TEXT EXTRACT:
↓
I recently visited the Isle of Lewis and the school I used to go to as a child when my father was principal lighthouse keeper in Lewis. It has closed, as have a number of other junior and secondary schools because of falling school populations. We need to bring some wealth back into that part of the world. There are always difficulties about the yard at Arnish, which was involved and perhaps still may be in manufacturing for wind farms. There has been a fall-away in fishing, which used to be the mainstay of that island, the potential, as we have heard, aquaculture and wind energy, and the difficulties with the interconnector to the Western Isles. Therefore we need something to bring some certainty to these islands. They are so much forgotten about in Edinburgh; historically, the highlands have always been the poor relation of Edinburgh, and many highlanders like me always tended to think that we did better out of Westminster than Edinburgh.

There is now a Government in Edinburgh who have the opportunity to devolve the management of the Crown Estate to the Northern and Western Isles. I am suspicious of the Scottish National Party’s plans here—I agree with the noble and learned Lord that there is no certainty whatever that anything other than the net proceeds will be given to these islands. I hope that this debate will at least help to put pressure on those who will have the ability in the future to further devolve, as the Smith commission said.

The Earl of Kinnoull: My Lords, I am very grateful to the noble and learned Lord, Lord Wallace of Tankerness, for allowing him to put my name beneath his on this very cleverly drafted and interesting amendment. As I mentioned in Committee, I have a particular interest in and a special love for those assets that make up the Crown Estate today. I am very worried about the Crown Estate, and feel that it needs to go into hands that will look after it. I am therefore extremely attracted by this amendment, because the local councils concerned will fulfil my test of looking after things.
↑
TASKS AND EXERCISES:
1) In the debate excerpt, what job did the speaker's father hold in Lewis?
2) Please reproduce the debate excerpt word for word, starting at "There is now" and ending at "Smith commission said.".

GIVEN DATA:
↓
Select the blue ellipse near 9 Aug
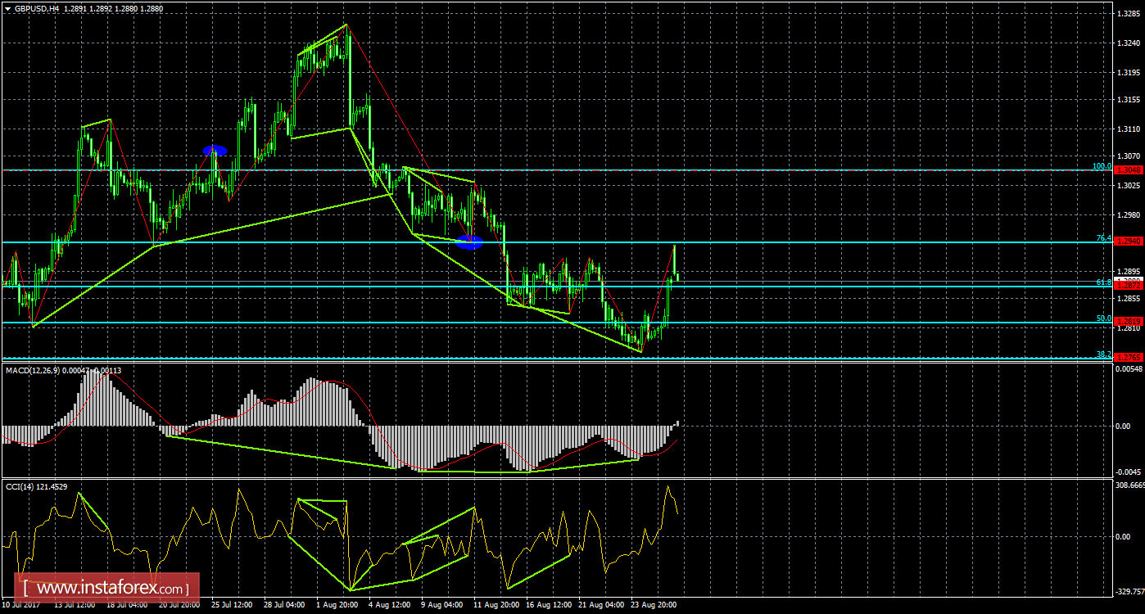(x=468, y=241)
↑
TASK-BY-TASK ANSWERS:
1) Principal lighthouse keeper.

2)
There is now a Government in Edinburgh who have the opportunity to devolve the management of the Crown Estate to the Northern and Western Isles. I am suspicious of the Scottish National Party’s plans here—I agree with the noble and learned Lord that there is no certainty whatever that anything other than the net proceeds will be given to these islands. I hope that this debate will at least help to put pressure on those who will have the ability in the future to further devolve, as the Smith commission said.